Incorporating domain knowledge into data mining classifiers: An application in indirect lending

  • Authors:
  • Atish P. Sinha;Huimin Zhao

  • Affiliations:
  • Sheldon B. Lubar School of Business, University of Wisconsin-Milwaukee, P. O. Box 742, Milwaukee, WI 53201-0742, United States;Sheldon B. Lubar School of Business, University of Wisconsin-Milwaukee, P. O. Box 742, Milwaukee, WI 53201-0742, United States

  • Venue:
  • Decision Support Systems
  • Year:
  • 2008

Quantified Score

Hi-index 0.00

Visualization

Abstract

Data mining techniques have been applied to solve classification problems for a variety of applications such as credit scoring, bankruptcy prediction, insurance underwriting, and management fraud detection.

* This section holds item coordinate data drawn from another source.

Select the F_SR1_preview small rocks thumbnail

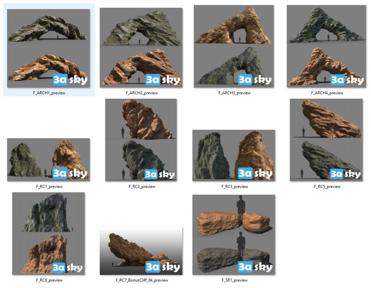[x=234, y=235]
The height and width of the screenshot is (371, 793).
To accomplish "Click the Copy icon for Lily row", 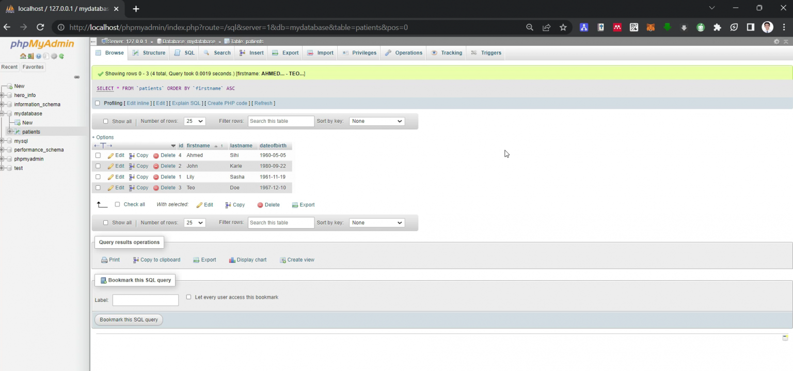I will point(132,177).
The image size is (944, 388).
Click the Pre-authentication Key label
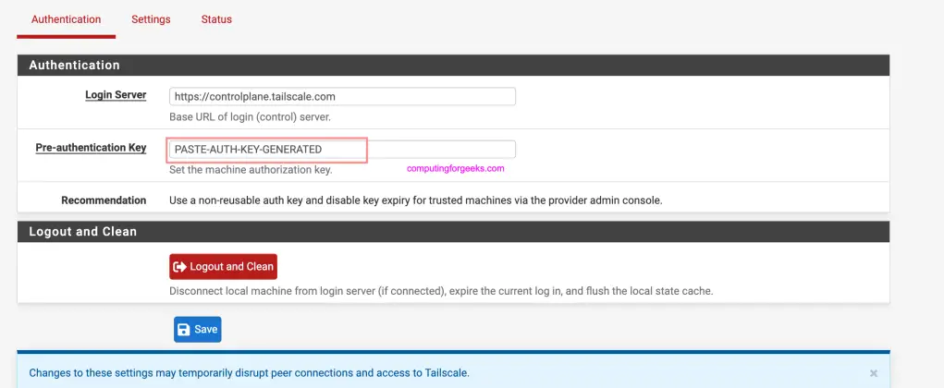click(x=91, y=148)
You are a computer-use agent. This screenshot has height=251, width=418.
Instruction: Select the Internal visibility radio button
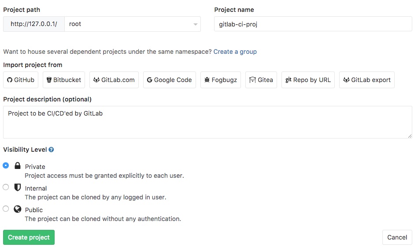point(6,187)
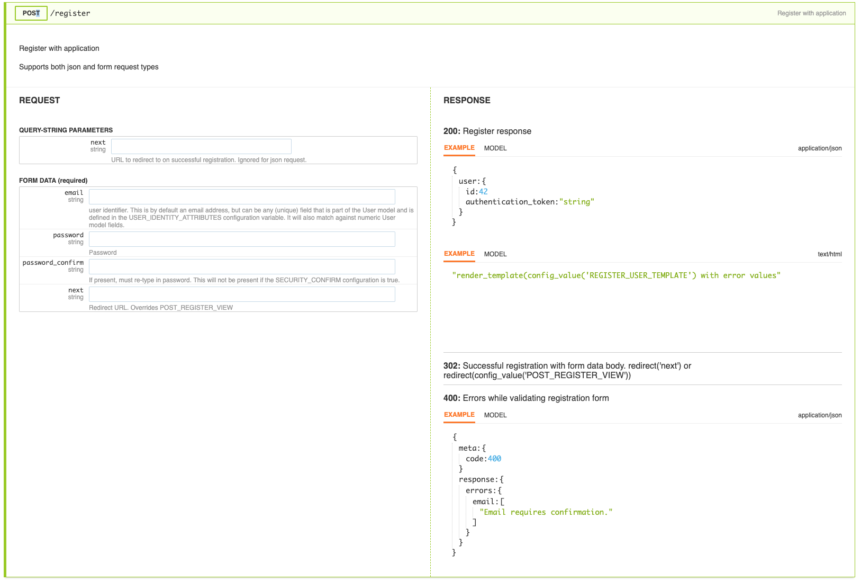Image resolution: width=861 pixels, height=581 pixels.
Task: Click the id value 42 in user object
Action: [x=483, y=191]
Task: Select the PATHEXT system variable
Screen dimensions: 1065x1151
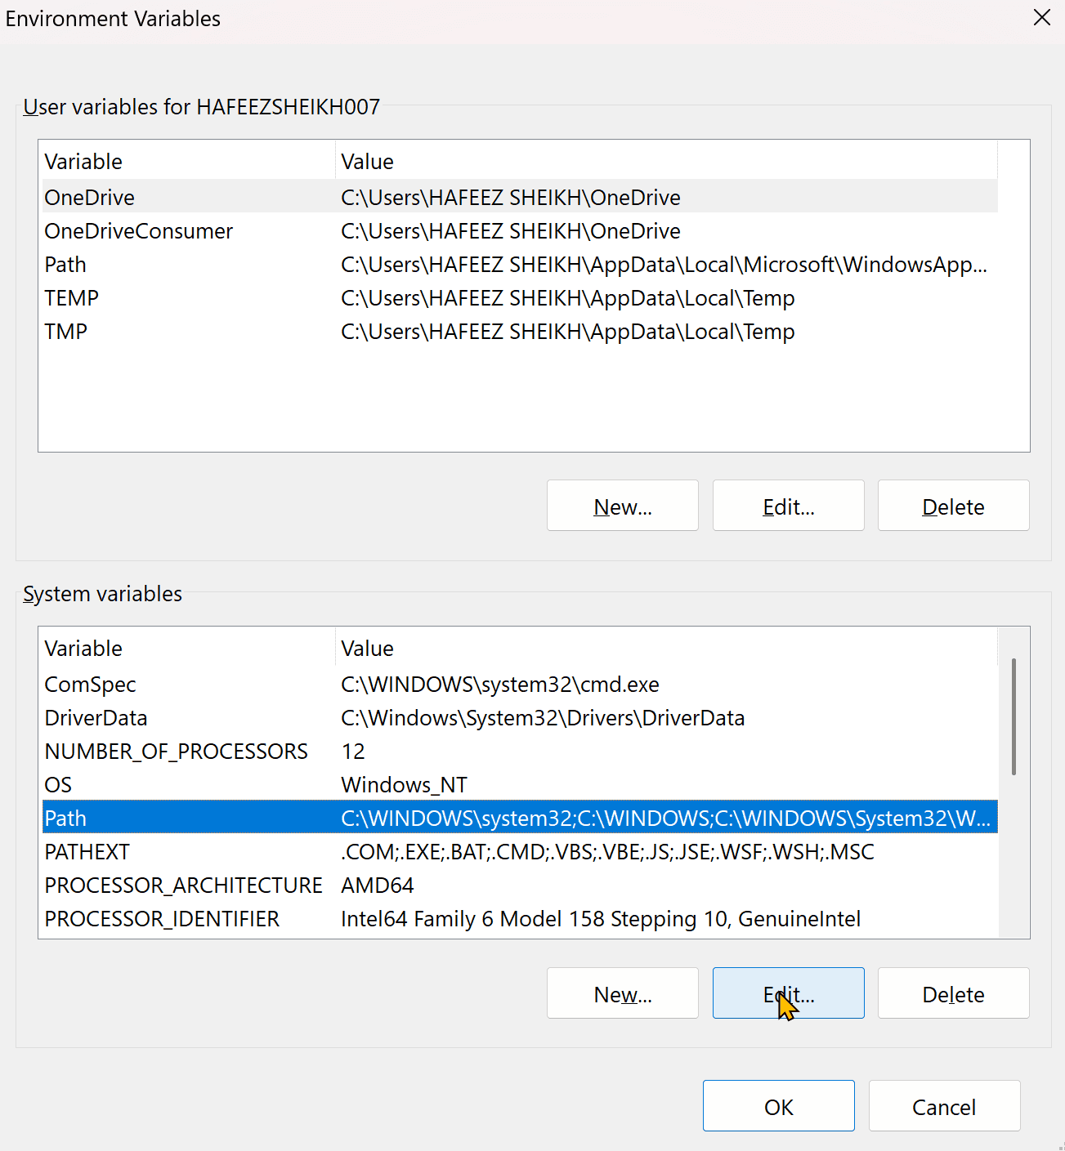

In many of those application domains, there exist human experts whose knowledge could have a bearing on the effectiveness of the classification decision. The lack of research in combining data mining techniques with domain knowledge has prompted researchers to identify the fusion of data mining and knowledge-based expert systems as an important future direction. In this paper, we compare the performance of seven data mining classification methods-naive Bayes, logistic regression, decision tree, decision table, neural network, k-nearest neighbor, and support vector machine-with and without incorporating domain knowledge. The application we focus on is in the domain of indirect bank lending. An expert system capturing a lending expert's knowledge of rating a borrower's credit is used in combination with data mining to study if the incorporation of domain knowledge improves classification performance. We use two performance measures: misclassification cost and AUC (area under the curve). A 2x7 factorial, repeated-measures ANOVA, with the two factors being domain knowledge (present or absent) and data mining method (seven methods), as well as a special statistical test for comparing AUCs, is used for analyzing the results. Analysis of the results reveals that incorporation of domain knowledge significantly improves classification performance with respect to both misclassification cost and AUC. There is interaction between classification method and domain knowledge. Incorporation of domain knowledge has a higher influence on performance for some methods than for others. Both measures-misclassification cost and AUC-yield similar results, indicating that the findings of the study are robust.